═══ Text passage

In this article, a 2.3 to 2.5 GHz bipolar amplifier is examined. This example illustrates a powerful feature of =empower=: the ability to effortlessly and automatically incorporate lumped elements into EM simulations.
Design and Layout
=empower= Plus includes =SuperStar=, =SCHEMAX=, =LAYOUT= and =empower= programs.1 Figure 1 shows the schematic of the 2.3 to 2.5 GHz bipolar amplifier, which uses a combination of lumped and distributed elements as it was drawn in =SCHEMAX=. The performance was optimized using =SuperStar= and the layout was finalized in =LAYOUT=, as shown in Figure 2 .
For an EM analysis, it is only necessary to add =empower= ports, verify layering descriptions and start an =empower= run. On the circuit board layout, the input and output ports are located on the left and top walls, respectively. DC power is applied to the pad on the bottom wall. This pad contacts the wall and is assumed to be at RF ground. In practice, power would be applied through a feedthru capacitor. The meandering output line connecting to the top wall has an impedance slightly higher than 50 W and provides some impedance matching. It had been assumed (but not yet confirmed) that only one via hole was needed at 2.4 GHz.
The =empower= run was launched to perform an EM analysis. =empower= Plus then prepared the results using several completely automatic steps: =LAYOUT= creates the topology description file AMPLIFIER.TPL for =empower=. This file is stripped of lumped elements but includes the distributed elements (for example, the low impedance stub and the meandering output line) with metal and ports included for lumped element footprints.
The software performs an EM analysis on the circuit with two external and nine internal ports (the input and output ports plus automatically generated internal ports for the lumped elements). =empower= creates and writes an 11-port S-parameter data file called AMPLIFIER.SS. The analysis requires just 38 seconds per frequency for this circuit. Only three frequencies are required since lumped elements are not yet included and, therefore, the circuit has no resonances. The total analysis time is less than two minutes on a 200 MHz Pentium Pro system.
=empower= then adds an invisible section to the =SCHEMAX= file with the 11-port S-parameter data file and copies of the lumped elements reinserted. The final network is viewed in =SuperStar=.
The results of the original =SuperStar= circuit theory analysis and the combined EM/lumped element analysis are shown on the =SuperStar= screen in Figure 3 . The circuit theory simulation was optimized for good return loss, which produced the maximum and flat gain shown on the left graph; the =empower= analysis is shown on the right. Note that the gain S21 is in good agreement while the return loss S11 is substantially different.
EM simulations are typically more accurate than circuit theory simulations. EM simulation includes discontinuity coupling, pad location effect, radiation, cover effects and other geometry-related issues. Between the simulations, the gain agrees within approximately 1 dB while the return loss error in decibels is much larger. Poorer return loss correlation is common in circuit theory simulation due to the high sensitivity of return losses better than 15 dB.

══════

Continue the passage on the EM simulation of the 2.3 to 2.5 GHz bipolar amplifier, picking up after its last sentence. The material after this point isn't needed.

═══ Data excerpts

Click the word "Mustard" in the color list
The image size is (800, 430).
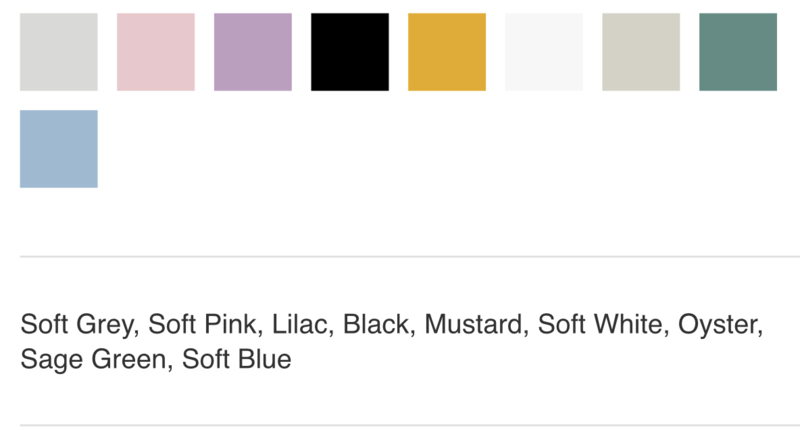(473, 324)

══════
═══ Data excerpts

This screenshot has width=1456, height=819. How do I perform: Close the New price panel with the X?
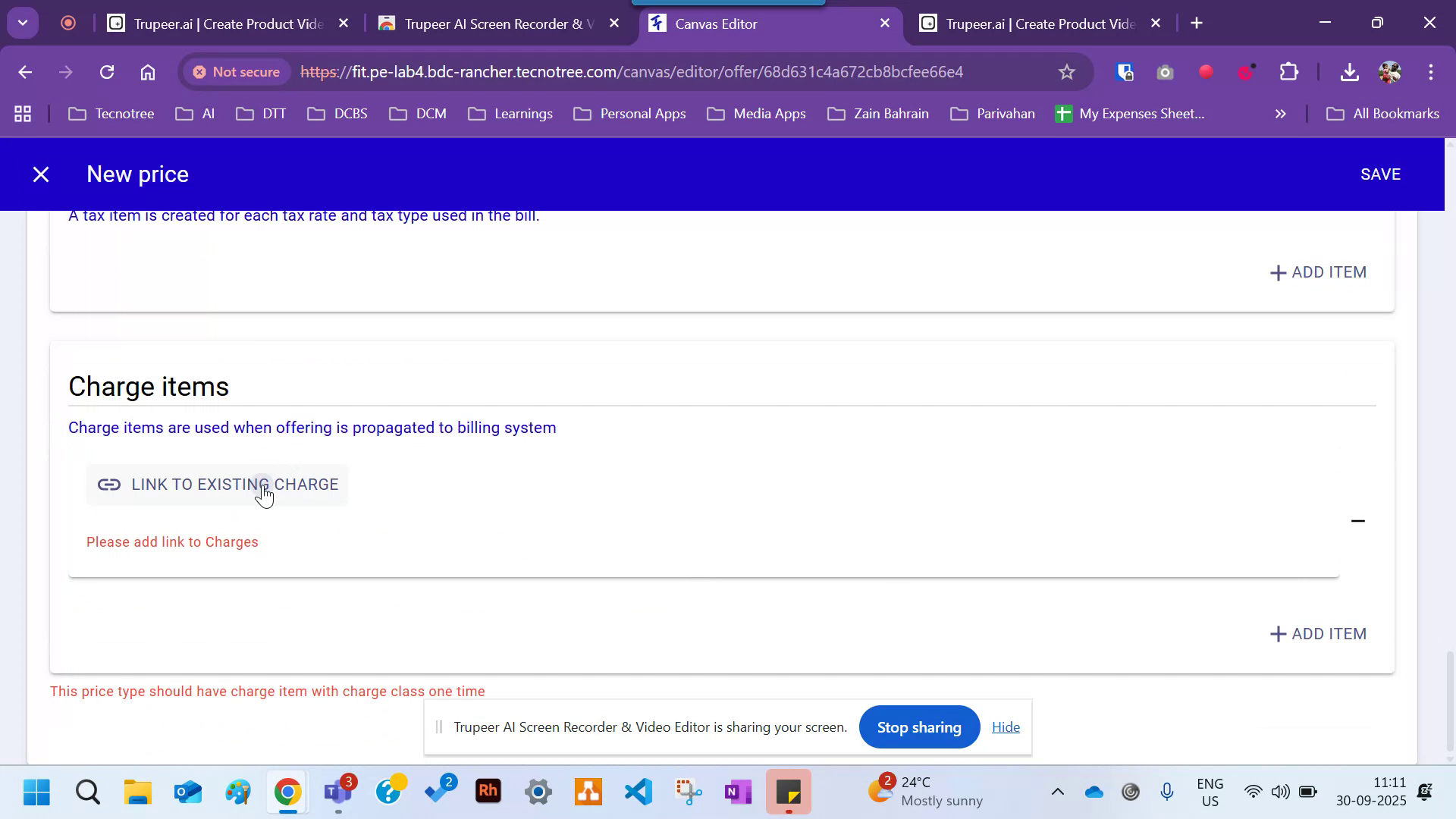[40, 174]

══════
═══ Data excerpts

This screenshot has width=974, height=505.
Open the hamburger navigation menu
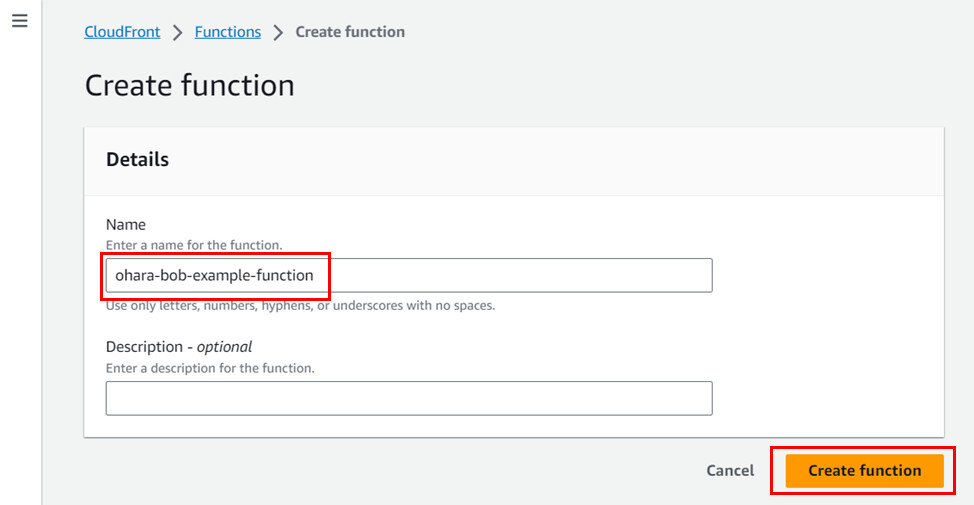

══════

__Task output__:
Updating the Design
Since it was determined from EM simulation that the original circuit would not have good return loss, the immediate question becomes how to fix it. While the circuit theory simulation is less accurate than the =empower= simulation, it is a fast and useful tool for estimating design changes prior to rerunning in =empower=. With its real-time tuning capabilities, =SuperStar= is especially strong in this area. A possible first step in updating the design is to change component values to make the =SuperStar= run match the =empower= run.
In adjusting component values for the circuit theory simulation, it was discovered that increasing the length of the low impedance stub TL2 and decreasing the input capacitor degrades the circuit theory return loss prediction and makes the=SuperStar= simulation appear more like the =empower= simulation. Logic dictates that doing the opposite will improve the =empower= simulation, making it match the original =SuperStar= simulation with good return loss. The next step is to shorten TL2 and increase the capacitor value. The prediction is verified as shown Figure 4 , which displays the response from an =empower= run with TL2 shortened to 160 mils and the capacitor increased to 2 pF.
While circuit simulation is an appropriate tool for many types of designs, other poorly modeled or very sensitive circuits require EM simulation. As mentioned previously, the traditional drawbacks have been speed, difficult interfaces and price. =empower= software can simulate circuits very quickly as was shown in this example. Much larger circuits are practical in =empower= due to advanced techniques such as thinning out and symmetry procedures. Since the interface is integrated with circuit simulation and lumped elements are handled automatically, =empower= is much easier to use. =empower= Plus' price is $4999 and includes =SuperStar=, =SCHEMAX=, =LAYOUT= and =empower=.
Stone Mountain, GA
1. Eagleware Corp., "Integrated Software for RF/Microwave Design," Microwave Journal, January 1996, Vol. 39, No. 1, pp. 188-189.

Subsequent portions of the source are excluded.